I wish to call special attention to the need for considering the national defense aspects of this matter--which the present bill disregards completely.

In recent years, we have changed from an oil-exporting to an oil-importing Nation. We are rapidly using up our known reserves of oil; we are uncertain how much remains to be found; and we face a growing dependence upon imports from other parts of the world. We need, therefore, to encourage exploration for more oil within lands subject to United States jurisdiction, and to conserve most carefully, against any emergency, a portion of our national oil reserves.

S.J. Res. 20, as it reached me, does not provide at all for the national defense interest in the oil under the marginal sea. Indeed, the latter half of the ambiguous and contradictory terms of section 6(a) of the resolution appears to bar the United States from exercising any control, for national defense purposes or otherwise, over the natural resources under the sea. While section 6(b) gives the Government, in time of war, the right of first refusal to purchase oil, and the right to acquire land through condemnation proceedings, these provisions avoid completely the main problem, which is to make sure, before any war comes, that our oil resources are not dissipated.

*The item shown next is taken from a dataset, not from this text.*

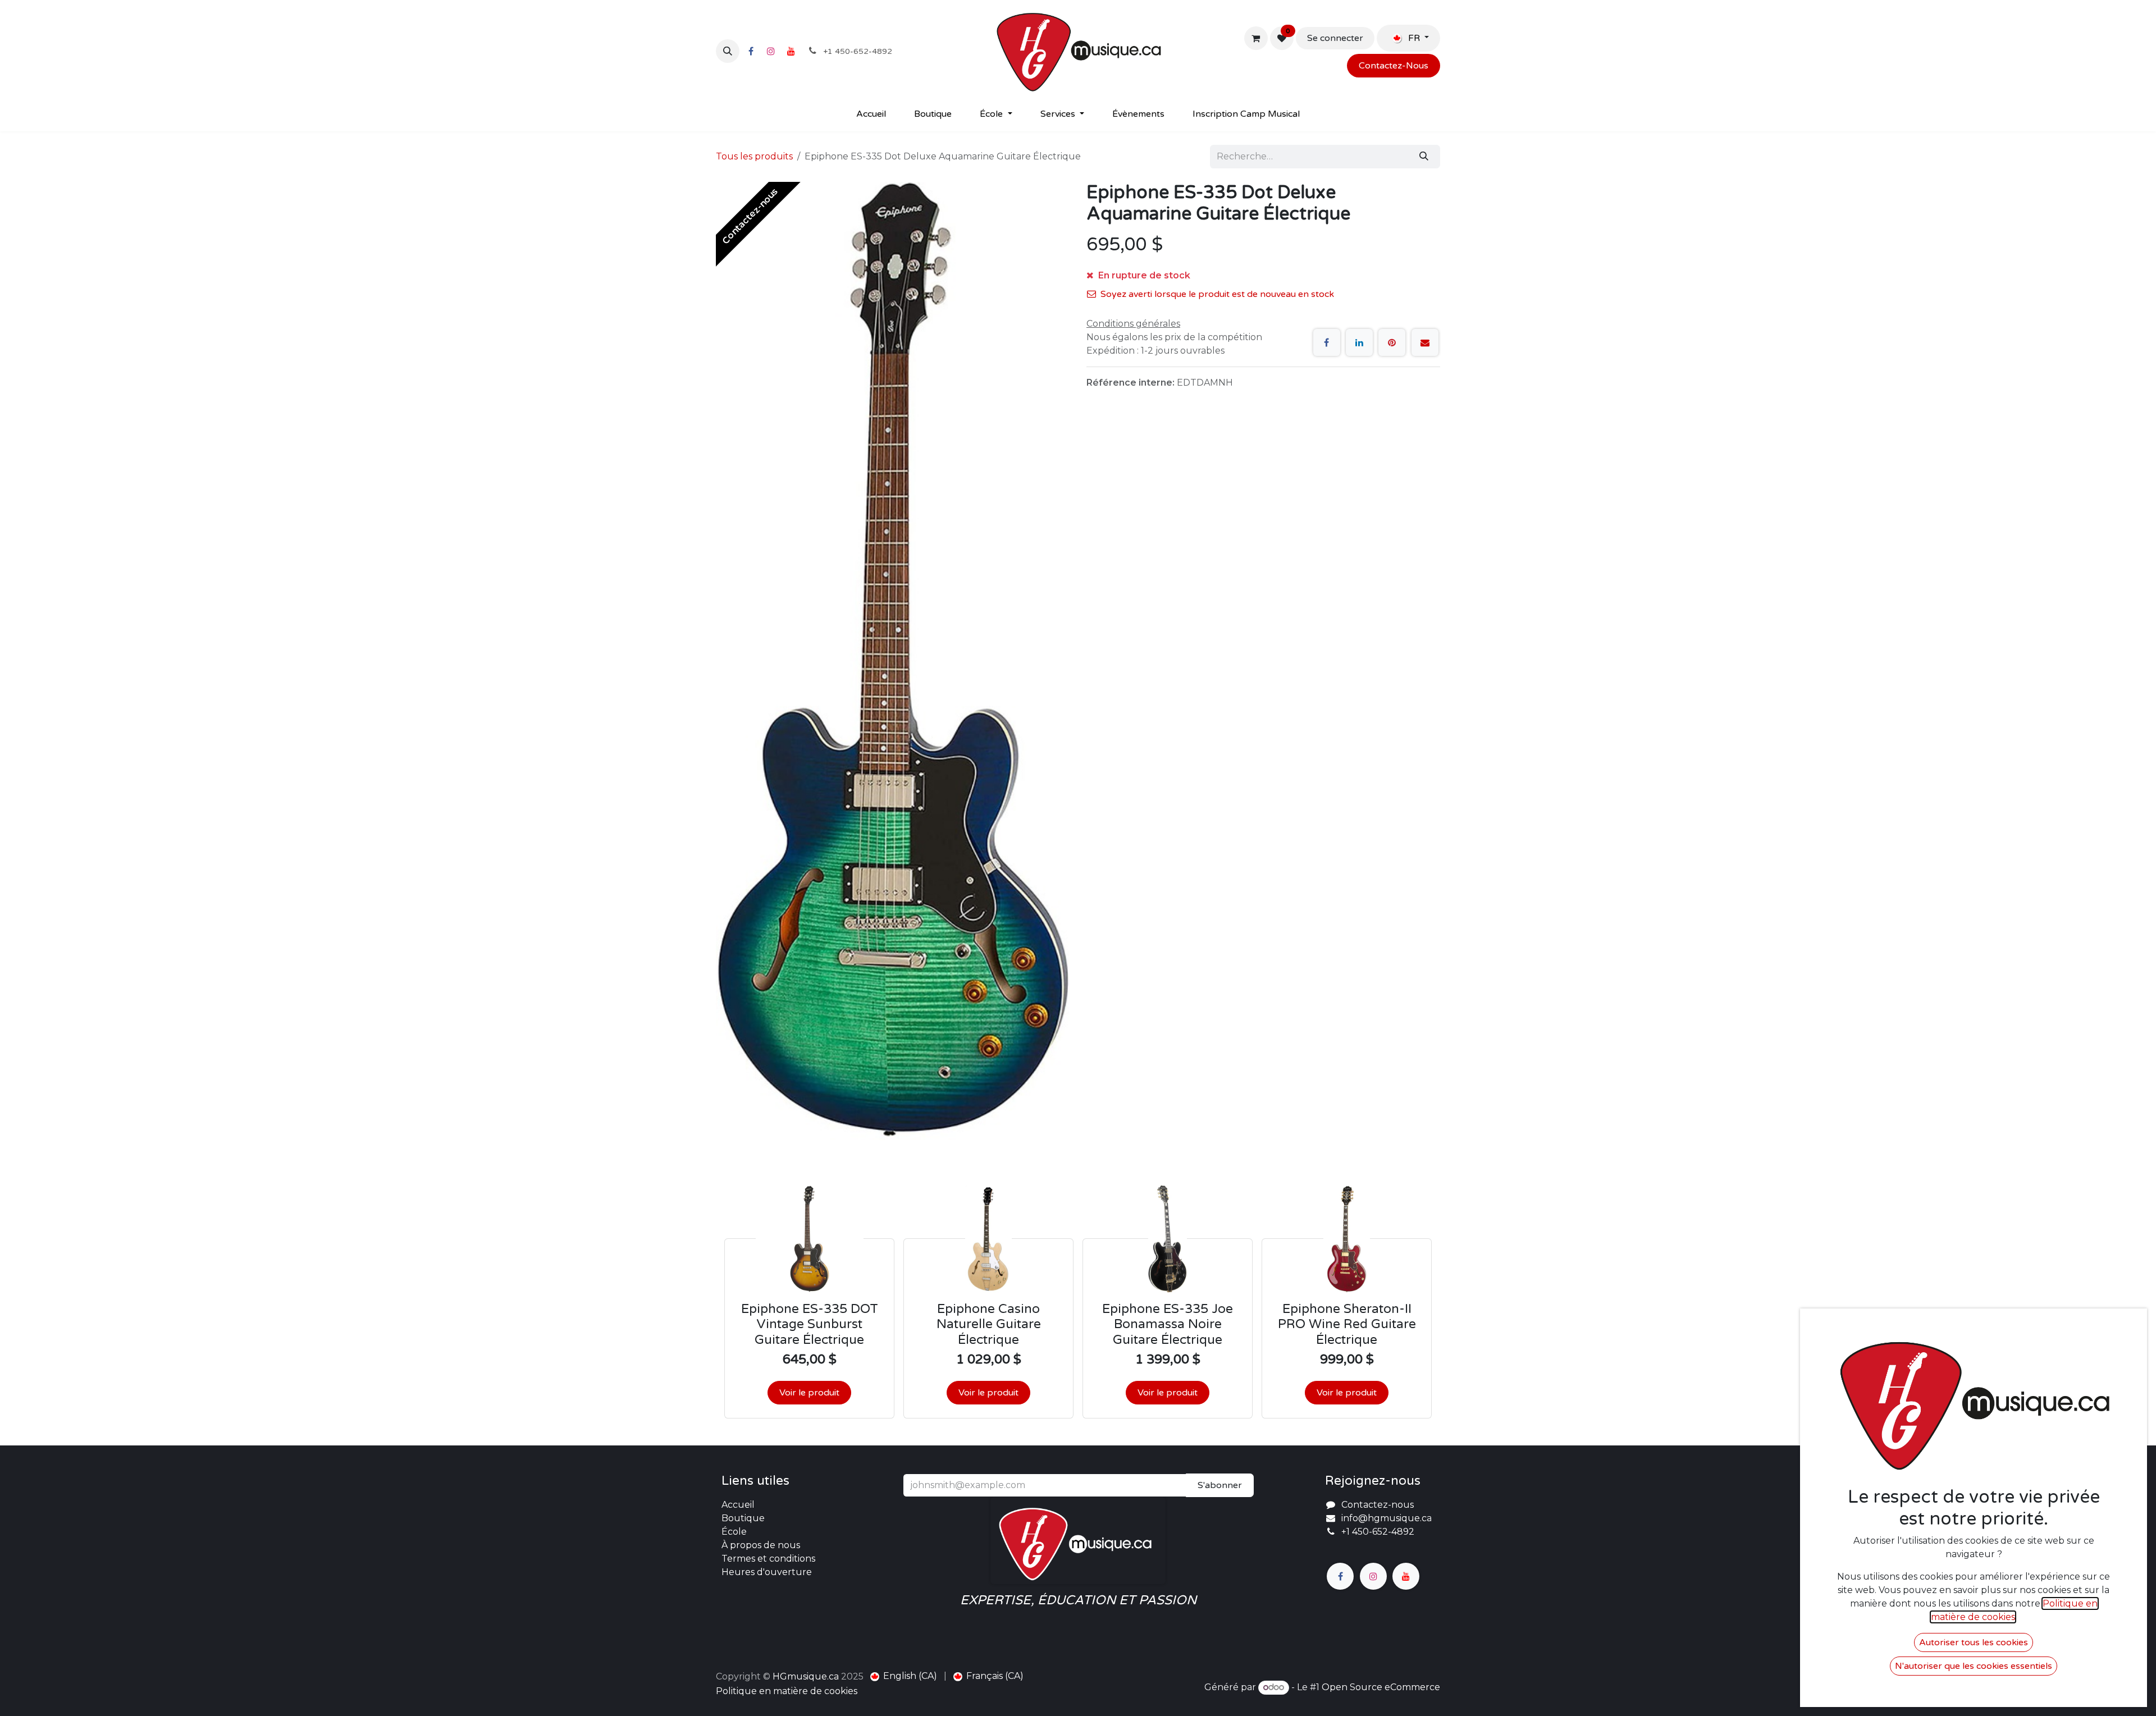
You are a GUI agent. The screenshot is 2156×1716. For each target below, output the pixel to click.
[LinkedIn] (1359, 342)
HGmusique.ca (806, 1676)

In contrast to these provisions, S.J. Res. 20, as originally introduced by Senators O'Mahoney and Anderson, provided in section 7(a) that the President could, from time to time, withdraw from disposition any unleased lands of the Continental Shelf and reserve them in the interest of national security. In passing the resolution now before me, however, the Congress omitted entirely this or any other similar provision. It is not too much to say that in passing this legislation the Congress proposes to surrender priceless opportunities for conservation and other safeguards necessary for national security. I regard this as extremely unfortunate, and it is for this reason especially that the Department of Defense has strongly urged me to withhold approval from S.J. Res. 20.

I urge the Congress to enact, in place of the resolution before me, legislation which will provide for renewed exploration and prudent developments of the oil and gas fields under the open sea, on a basis that will adequately protect the national defense interests of the Nation.

Second, the Congress should provide for the disposition of the revenues obtained from oil and gas leases on the undersea lands. S.J. Res. 20, as introduced by Senators O'Mahoney and Anderson, would have granted the adjacent coastal States 37 1/2 percent of the revenues from submerged lands of the marginal sea. I would have no objection to such a provision, which is similar to existing provisions under which the States receive 37½ percent of the revenues from the Federal Government's oil-producing public lands within their borders.

Another suggestion, which was offered by Senator Hill on behalf of himself and 18 other Senators, was that the revenues from the undersea lands, other than the portion to be paid to the adjacent coastal States under the O'Mahoney-Anderson resolution, should be used to aid education throughout the Nation. When you consider how much good such a provision would do for school children throughout the Nation, it gives particular emphasis to the necessity for preserving these great assets for the benefit of all the people of the country rather than giving them to a few of the States.

Third, I believe any legislation dealing with the undersea lands should protect the equitable interests of those now holding state-issued leases on those lands. The Government certainly should not impair bona fide investments which have been made in the undersea lands, and the legislation should make this clear. Here again, S.J. Res. 20, as introduced by Senators O'Mahoney and Anderson, provided a sensible approach.

But unfortunately, S.J. Res. 20 was converted on the floor of the Senate into legislation which makes a free gift of immensely valuable resources, which belong to the entire Nation, to the States which happen to be located nearest to them. For the reasons stated above, I find neither wisdom nor necessity in such a course, and I am compelled to return the joint resolution without my approval.